Research proposal on Deep Learning-based Contextual Word Embedding for Text Generation

  Text generation is a widely used sub-field of Natural Language Processing (NLP) and generates informative text similar to human written text. It automatically generates text by utilizing the knowledge of computational linguistics and artificial intelligence. Word embeddings are the vector representation that is dominantly used in text generation for words with similar meanings that possess similar representation. Contextual word embedding for text generation allocates each word a representation based on its context by utilizing words across various contexts and encoding knowledge that transfers over languages. Contextual word embedding outperforms traditional word representation by capturing many syntactic and semantic properties under different linguistic contexts. Deep learning approaches are efficient in NLP tasks and especially achieve great progress in text generation. Deep neural networks own the ability to generate smooth, topic-consistent, and even personalized text.

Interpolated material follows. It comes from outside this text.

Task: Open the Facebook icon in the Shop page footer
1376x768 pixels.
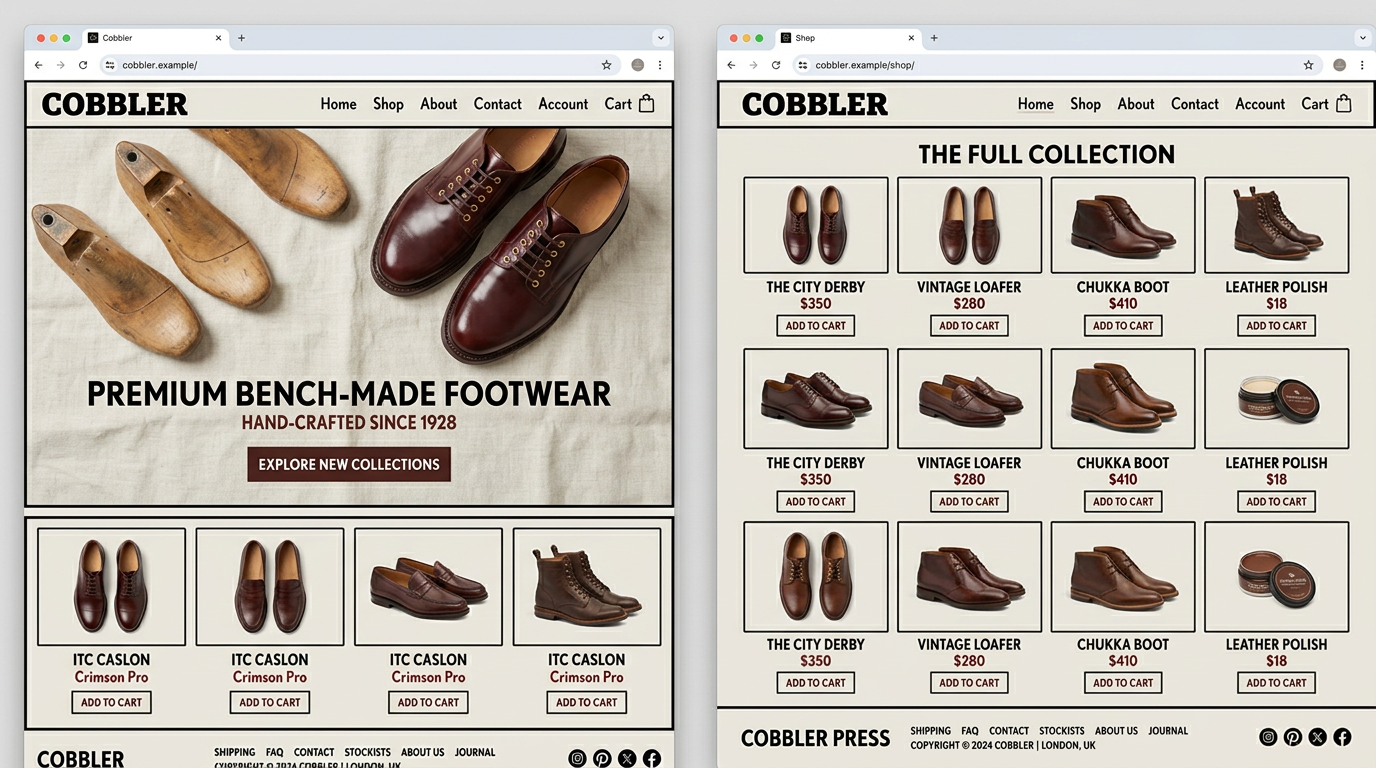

Deep neural network-based contextual word embedding for text generation learns the distributed representation efficiently and generates meaningful text.

  • Learning effectual representations of text words is a long-standing research focus in Natural Language Processing (NLP).

  • Word embeddings which is a representational basis for downstream NLP tasks, characterized by deep learning, have captivated extensive attention and also made many NLP problems a lot trouble-free.

  • In recent years, text generation based on deep learning has made great progress, owing to the fast, accurate locate and use of effective information from huge text data has turned into an urgent research problem in the field of NLP.

  • Generative automatic summarization is a significant part of text generation, and its research hotspots have moderately shifted from extractive to generative.

  • Fine-tuning pre-trained language models that came to be trained on large-scale corpora have constantly evolved state of the art for many NLP tasks.

  • Owing to the lag in the evaluation metrics of pre-trained word embedding models, a novel pre-training scheme (BLEURT) with learned robust metrics that utilizes millions of synthetic examples to help the model generalize for text generation.

  • Non-autoregressive generation is another emerging concept in text generation with pre-trained language models due to its quick inference speed.

  • The immense increase in available data and computational power, also the novel improvements in deep learning, imparts more new potentialities for researchers and practitioners to investigate unaccustomed developments for text generation.